Natalie! Мы ждем вас с нетерпением к нам. М. надеется, что, несмотря на вчерашние угрозы Е. И., и Эмилия Михайловна наверное будет к нам. Итак, до свиданья.
Весь ваш
Сейчас написал я к полковнику письмо, в котором просил о пропуске
О себе много мне нечего говорить, я обжился, привык быть колодником; самое грозное для меня это разлука с Огаревым, он мне необходим. Я его ни разу не видал — (383) то есть порядочно; но однажды я сидел один в горнице (в комиссии), допрос кончился, из моего окна видны были освещенные сени; подали дрожки, я бросился инстинктивно к окну, отворил форточку и видел, как сели плац-адъютант и с ним Огарев, дрожки укатились, и ему нельзя было меня заметить.
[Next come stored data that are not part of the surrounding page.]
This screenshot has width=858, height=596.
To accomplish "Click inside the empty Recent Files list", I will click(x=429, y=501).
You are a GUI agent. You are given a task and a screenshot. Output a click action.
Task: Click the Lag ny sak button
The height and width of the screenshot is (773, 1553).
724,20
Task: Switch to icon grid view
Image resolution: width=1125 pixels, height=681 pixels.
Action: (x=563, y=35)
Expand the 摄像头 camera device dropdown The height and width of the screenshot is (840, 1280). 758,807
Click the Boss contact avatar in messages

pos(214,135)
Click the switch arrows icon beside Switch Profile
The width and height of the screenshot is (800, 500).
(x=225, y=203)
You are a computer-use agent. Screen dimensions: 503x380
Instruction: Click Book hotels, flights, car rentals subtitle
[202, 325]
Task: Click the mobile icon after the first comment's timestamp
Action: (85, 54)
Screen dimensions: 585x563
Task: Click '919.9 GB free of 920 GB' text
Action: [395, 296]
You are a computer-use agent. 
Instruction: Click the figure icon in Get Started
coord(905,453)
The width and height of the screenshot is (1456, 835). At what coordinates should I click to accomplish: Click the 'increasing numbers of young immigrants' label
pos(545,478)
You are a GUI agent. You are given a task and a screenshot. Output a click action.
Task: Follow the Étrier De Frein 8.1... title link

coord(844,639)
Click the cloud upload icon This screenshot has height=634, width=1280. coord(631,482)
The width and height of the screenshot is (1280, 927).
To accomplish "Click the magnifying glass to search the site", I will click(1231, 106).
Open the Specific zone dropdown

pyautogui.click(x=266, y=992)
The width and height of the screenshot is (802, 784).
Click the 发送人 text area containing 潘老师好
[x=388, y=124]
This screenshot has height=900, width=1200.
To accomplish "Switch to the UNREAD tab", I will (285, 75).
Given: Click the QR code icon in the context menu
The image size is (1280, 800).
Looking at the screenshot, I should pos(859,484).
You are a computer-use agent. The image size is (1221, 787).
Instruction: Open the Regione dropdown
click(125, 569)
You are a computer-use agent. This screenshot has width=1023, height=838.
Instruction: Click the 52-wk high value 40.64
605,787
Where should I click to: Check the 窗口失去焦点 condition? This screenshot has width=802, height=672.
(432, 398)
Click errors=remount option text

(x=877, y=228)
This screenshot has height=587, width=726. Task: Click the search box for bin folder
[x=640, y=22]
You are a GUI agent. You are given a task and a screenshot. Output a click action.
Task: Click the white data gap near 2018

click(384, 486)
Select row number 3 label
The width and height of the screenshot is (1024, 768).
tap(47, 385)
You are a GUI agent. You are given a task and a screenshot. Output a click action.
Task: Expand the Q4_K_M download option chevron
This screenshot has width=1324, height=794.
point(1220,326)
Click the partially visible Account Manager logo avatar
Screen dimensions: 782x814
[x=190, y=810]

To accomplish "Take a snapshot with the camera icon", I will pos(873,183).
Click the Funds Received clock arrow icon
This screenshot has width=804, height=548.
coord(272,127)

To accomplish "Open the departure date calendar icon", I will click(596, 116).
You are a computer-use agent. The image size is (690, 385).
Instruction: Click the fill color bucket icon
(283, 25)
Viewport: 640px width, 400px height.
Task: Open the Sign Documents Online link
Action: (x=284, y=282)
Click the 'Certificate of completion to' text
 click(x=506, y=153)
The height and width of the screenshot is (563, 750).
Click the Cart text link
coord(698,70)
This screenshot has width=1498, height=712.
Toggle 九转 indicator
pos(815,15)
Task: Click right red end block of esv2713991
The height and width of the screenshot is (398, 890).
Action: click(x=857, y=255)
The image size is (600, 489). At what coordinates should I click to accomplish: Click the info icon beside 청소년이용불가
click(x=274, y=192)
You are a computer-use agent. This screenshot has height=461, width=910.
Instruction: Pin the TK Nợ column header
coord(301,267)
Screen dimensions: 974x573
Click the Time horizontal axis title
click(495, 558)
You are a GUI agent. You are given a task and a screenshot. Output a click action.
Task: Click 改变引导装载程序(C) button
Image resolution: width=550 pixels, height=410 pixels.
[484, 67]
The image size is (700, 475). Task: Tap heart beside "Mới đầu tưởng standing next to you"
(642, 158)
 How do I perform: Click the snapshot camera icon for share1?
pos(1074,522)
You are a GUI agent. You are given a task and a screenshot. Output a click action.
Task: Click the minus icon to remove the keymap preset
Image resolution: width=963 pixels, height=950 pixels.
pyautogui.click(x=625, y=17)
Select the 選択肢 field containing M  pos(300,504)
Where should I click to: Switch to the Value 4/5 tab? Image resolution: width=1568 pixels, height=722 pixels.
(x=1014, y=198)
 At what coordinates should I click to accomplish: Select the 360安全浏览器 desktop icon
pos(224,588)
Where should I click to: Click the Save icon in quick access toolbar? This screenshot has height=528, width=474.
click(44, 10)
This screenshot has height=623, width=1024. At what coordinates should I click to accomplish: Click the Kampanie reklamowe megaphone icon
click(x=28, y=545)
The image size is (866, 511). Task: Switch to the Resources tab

Неужели нам суждена гибель, немая, глухая, о которой никто не узнает? Зачем же природа дала нам души, стремящиеся к деятельности, к славе? неужели это насмешка? Но нет, здесь в душе горит вера — сильная, живая. Есть провидение! Я читаю с восторгом четьи-минеи, — вот примеры самоотвержения, вот были люди!
Ответ получил, он не весел — позволение пропустить не дают.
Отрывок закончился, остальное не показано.